Problems to work on:
(a) Answer these questions using the trntensor v0.15.0 post:
(i) What unit roundoff does the post give for BF16?
(ii) Which CUDA type does it name as the analogy for trntensor's four modes?
(iii) How many BF16 matmul dispatches does the "dd" mode use?
(b) Extend the trntensor v0.15.0 post past its final sentence, keeping its tone and technical style.

Provided passage:
==================================================

Skip to content

trntensor v0.15.0: the caller specifies the error; the library picks the mode

The precision scaffolding built across v0.11.0–v0.14.0 gave trntensor four accumulation modes. v0.15.0 gives the caller a single number. The question "which mode?" is now the library's problem, not the caller's.

The problem

The four-mode precision surface — "fast", "sr", "dd", "kahan" — was complete after v0.14.0, but complete in the way a toolbox is complete: every tool was there, and using the right one correctly was entirely on the caller. Selecting precision="sr" for a BF16 K=512 contraction is correct, but it requires knowing that K=512 with BF16 unit roundoff (u = 2⁻⁸) means fast rounding's Wilkinson bound reaches ~200% relative error, while stochastic rounding brings it down to ~8.8% in expectation. Most callers don't carry this arithmetic in their head.

The CUDA analogy is cublasMath_t — the caller picks CUBLAS_TENSOR_OP_MATH vs CUBLAS_PEDANTIC_MATH vs CUBLAS_DEFAULT_MATH based on some mix of empirical testing and vague intuition. trntensor's four modes had the same shape: named, documented, but without a bridge from "I need my contraction to be accurate to 1%" to "which mode achieves that."

The v0.13.0 post closes the precision-threading gaps. The v0.14.0 post completes the CPU test surface. v0.15.0 closes the gap between a user's accuracy requirement and the mode that satisfies it.

What the architecture suggests

The four precision modes map to four concrete facts about Trainium's hardware:

  1. "fast": BF16 multiply-adds accumulate into FP32 PSUM. One NKI matmul dispatch. Error: K·u_bf.
  2. "sr": same kernel, stochastic PSUM→SBUF downcast via nisa.activation(round_mode="stochastic"). No extra dispatch cost. Error: √K·u_bf (mean-zero, statistical).
  3. "dd": Ozaki-2 — four BF16 matmul dispatches whose sum approximates the FP32-accurate result. On hardware: one fused NKI program (trnblas#22) that holds all four correction tiles in PSUM before the single SBUF store. Error: K·u_bf².

==================================================

Data shown:
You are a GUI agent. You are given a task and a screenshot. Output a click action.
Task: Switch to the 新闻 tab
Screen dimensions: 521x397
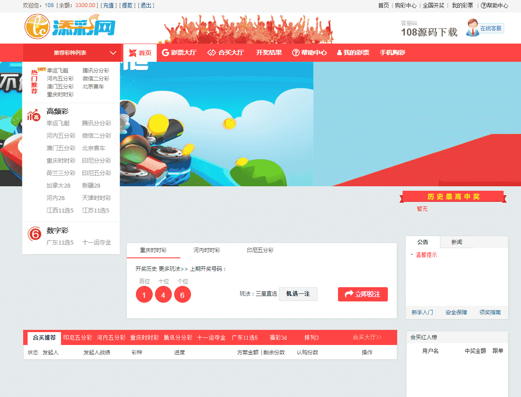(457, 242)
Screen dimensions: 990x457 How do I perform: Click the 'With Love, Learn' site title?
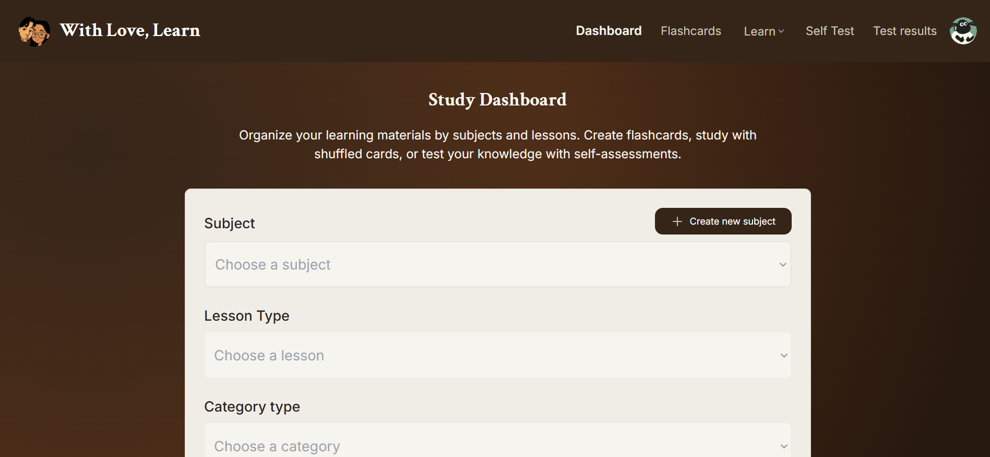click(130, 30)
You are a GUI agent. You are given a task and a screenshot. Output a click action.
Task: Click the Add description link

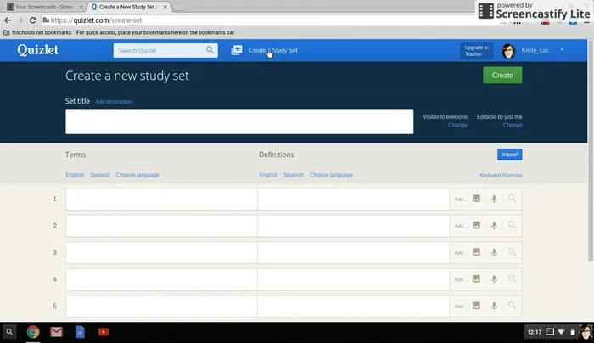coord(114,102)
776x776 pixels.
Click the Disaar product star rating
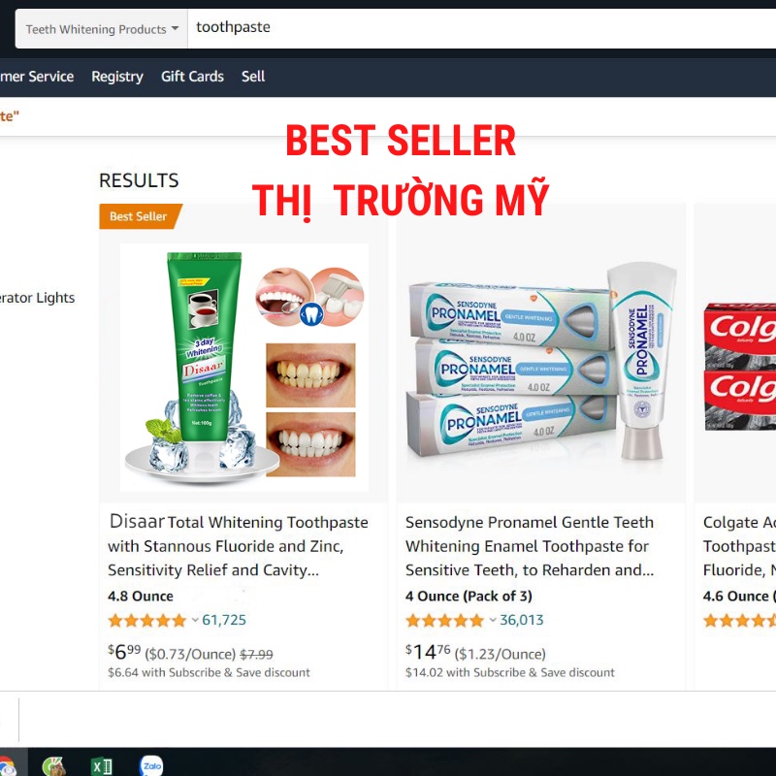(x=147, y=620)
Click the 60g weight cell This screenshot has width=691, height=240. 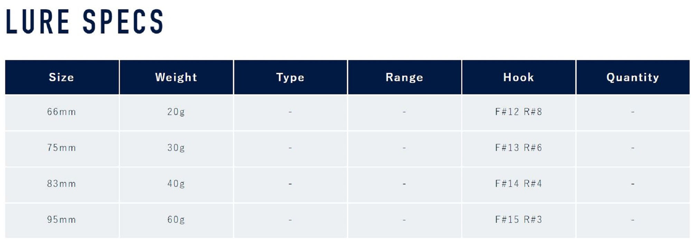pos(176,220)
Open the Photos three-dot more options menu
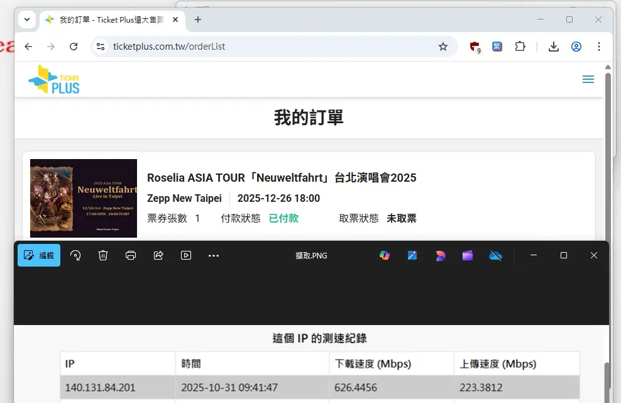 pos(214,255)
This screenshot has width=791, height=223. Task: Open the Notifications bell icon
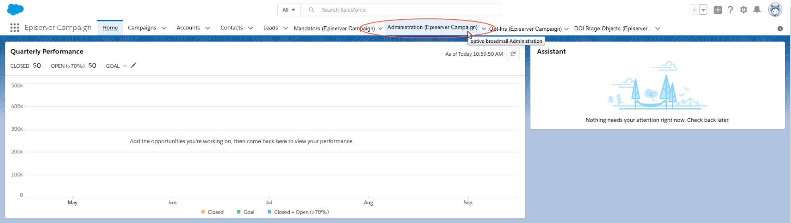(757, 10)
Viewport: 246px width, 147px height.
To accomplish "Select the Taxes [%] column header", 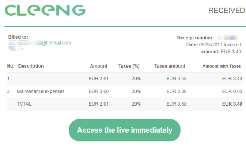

==================================================

Results for each task:
(a)
(i) u = 2⁻⁸
(ii) cublasMath_t
(iii) Four

(b)
  4. "kahan": FP64 promotion before contraction. Error: K·u_f64.

Each mode has a known theoretical error bound. Those bounds exist independent of any particular caller or workload. The natural step is to expose them as the selector itself: given a dtype, a K, and a target error, the cheapest-sufficient mode is a lookup, not a judgment call.

This is what makes target_forward_error= a hardware-informed API, not just a convenience wrapper. The table below is the hardware's cost/accuracy tradeoff expressed in the caller's units:

K "fast" (K·u) "sr" (√K·u) "dd" (K·u²) "kahan" (K·u_f64)
4 0.016 0.008 6×10⁻⁵ 4.4×10⁻¹⁵
64 0.25 0.031 9.8×10⁻⁴ 7.1×10⁻¹⁴
512 2.0 0.088 7.8×10⁻³ 5.7×10⁻¹³

Values for BF16 (u = 2⁻⁸). "sr" and "dd" are only considered for BF16 and FP16 inputs — those are the dtypes where NKI stochastic rounding and Ozaki splitting are meaningful.

K=512, BF16, target_forward_error=0.1: fast bound is 2.0 (fails), sr bound is 0.088 (passes). Selection: "sr".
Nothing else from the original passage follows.